The distribution of vapor entering the bottom of a packed bed normally isn’t as great a concern as liquid distribution. However, vapor must be reasonably evenly distributed before it enters the bottom of the bed. Adequate vapor distribution can be a concern especially when a tower is converted from trays to packing. The pressure drop per theoretical packed stage is one-tenth to one-fifth that of a typical tray, so it’s important to make sure that the kinetic energy of the incoming vapor is dissipated sufficiently by the packed bed resistance or a vapor distributor/diffuser. Refs. 1 and 5 provide design considerations for this. The resistance necessary for vapor distribution should be provided by about one TS of packing. If it isn’t, consider a vapor distributor — otherwise pinching effects as discussed above may reduce separation efficiency.
This can occur on both micro and macro scales. Micro flow variation is the flow differences among orifices and may be expressed by Cv, as suggested in Refs. 2 and 6. Macro flow variation is between significant distributor areas, which is defined in Ref. 1 as one-twelfth of the tower area. Ref. 7 provides a detailed discussion of liquid distributor evaluation.

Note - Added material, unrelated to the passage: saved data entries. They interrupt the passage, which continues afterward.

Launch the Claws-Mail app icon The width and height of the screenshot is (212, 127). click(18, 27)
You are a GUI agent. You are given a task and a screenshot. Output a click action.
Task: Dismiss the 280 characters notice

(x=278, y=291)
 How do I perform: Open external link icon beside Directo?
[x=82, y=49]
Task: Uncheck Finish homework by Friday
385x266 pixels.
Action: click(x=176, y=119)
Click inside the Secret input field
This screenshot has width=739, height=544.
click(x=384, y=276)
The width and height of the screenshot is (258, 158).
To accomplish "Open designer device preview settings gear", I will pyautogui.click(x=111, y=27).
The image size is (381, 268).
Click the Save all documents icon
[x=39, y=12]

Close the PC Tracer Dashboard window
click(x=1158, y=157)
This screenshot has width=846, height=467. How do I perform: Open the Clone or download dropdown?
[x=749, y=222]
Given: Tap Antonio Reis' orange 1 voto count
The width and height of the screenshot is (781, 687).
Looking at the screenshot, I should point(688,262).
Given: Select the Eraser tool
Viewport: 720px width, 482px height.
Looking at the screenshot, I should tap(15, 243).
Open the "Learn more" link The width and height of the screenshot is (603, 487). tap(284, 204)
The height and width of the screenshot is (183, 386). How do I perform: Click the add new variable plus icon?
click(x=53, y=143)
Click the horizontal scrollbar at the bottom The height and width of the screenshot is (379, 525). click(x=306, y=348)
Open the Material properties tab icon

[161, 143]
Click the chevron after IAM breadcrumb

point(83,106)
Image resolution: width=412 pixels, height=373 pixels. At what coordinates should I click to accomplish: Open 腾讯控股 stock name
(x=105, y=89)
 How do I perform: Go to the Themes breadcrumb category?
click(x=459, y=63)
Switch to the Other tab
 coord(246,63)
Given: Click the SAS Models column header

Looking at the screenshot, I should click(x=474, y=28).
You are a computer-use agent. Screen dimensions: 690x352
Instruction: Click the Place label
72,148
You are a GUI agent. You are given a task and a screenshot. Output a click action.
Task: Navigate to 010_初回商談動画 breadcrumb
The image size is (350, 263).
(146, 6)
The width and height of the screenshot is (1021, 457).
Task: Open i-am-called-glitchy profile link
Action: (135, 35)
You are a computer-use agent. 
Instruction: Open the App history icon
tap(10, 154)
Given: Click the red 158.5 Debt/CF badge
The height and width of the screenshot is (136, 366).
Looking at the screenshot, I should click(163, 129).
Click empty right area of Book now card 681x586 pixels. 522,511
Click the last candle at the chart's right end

A number of factors can cause flow variation:
• shape of the orifice;
• shape of the edge of the orifice;
• orifice layout pattern;
• orifice density;
• depth of the liquid pool above the orifice;
• horizontal liquid velocity above the orifice;
• velocity through the orifice; and
• feed pipe design.
All must be considered when designing or reviewing the design of a liquid distributor.
Shape of the orifice. It’s normally assumed that the orifice is round. The flow through the orifice is a function, among other things, of the ratio of the orifice perimeter to the open area, which is incorporated in the orifice coefficient. Standard industrial practice is to punch, not drill, the liquid distributor orifices; drilled holes usually are lobed-shaped not round. Non-circular orifices also are employed — in such cases, the hydraulic diameter for the non-circular orifice needs to be used for the distributor design and flow capacity calculation, etc.
Shape of the edge of the orifice. The orifice is assumed to be sharp-edged. Depending upon the edge condition, the direction of flow relative to the punched direction, and the ratio of plate thickness to orifice diameter, the orifice coefficient will vary from about 0.52 to 0.98 . Liquid flow always should be in the direction of the punching . The punch creates a sharp edge as it enters and a torn rounded edge as it passes through the material. If good quality control isn’t maintained during punching operations, the orifice shape and, consequently, the orifice coefficient will change from the beginning to the end of manufacturing. This will result in the orifice coefficient not matching the design, which may cause a problem in tightly designed distributors at the low or high liquid rate extremes of the operating range. For long production runs, this could lead to macro maldistribution, which we’ll address later. Micro flow variations among orifices have little effect on random packing efficiency if the orifices with the variations are randomly distributed across the tower area. Similar variations do have an effect on structured packing efficiency [2, 3].
Orifice layout pattern. This should ensure that liquid entering the top of the packed bed is evenly distributed across the tower cross-sectional area. Liquid streams leaving the distributor shouldn’t impinge upon or be interfered with by the bed limiter. Don’t rely on the packing to markedly improve initial liquid maldistribution. The packing can enhance liquid distribution on a micro scale but not on a macro scale. The spreading coefficient of the packing may suffice to spread the liquid 6 in. to 12 in. from its entry point on the top of the bed but it can’t even out the liquid flow for several feet or more across the tower. If the L/V ratio is wrong, while the packing is evening out liquid flow the desired separation won’t be achieved unless a large safety factor is applied to allow for this decrease in apparent packing efficiency.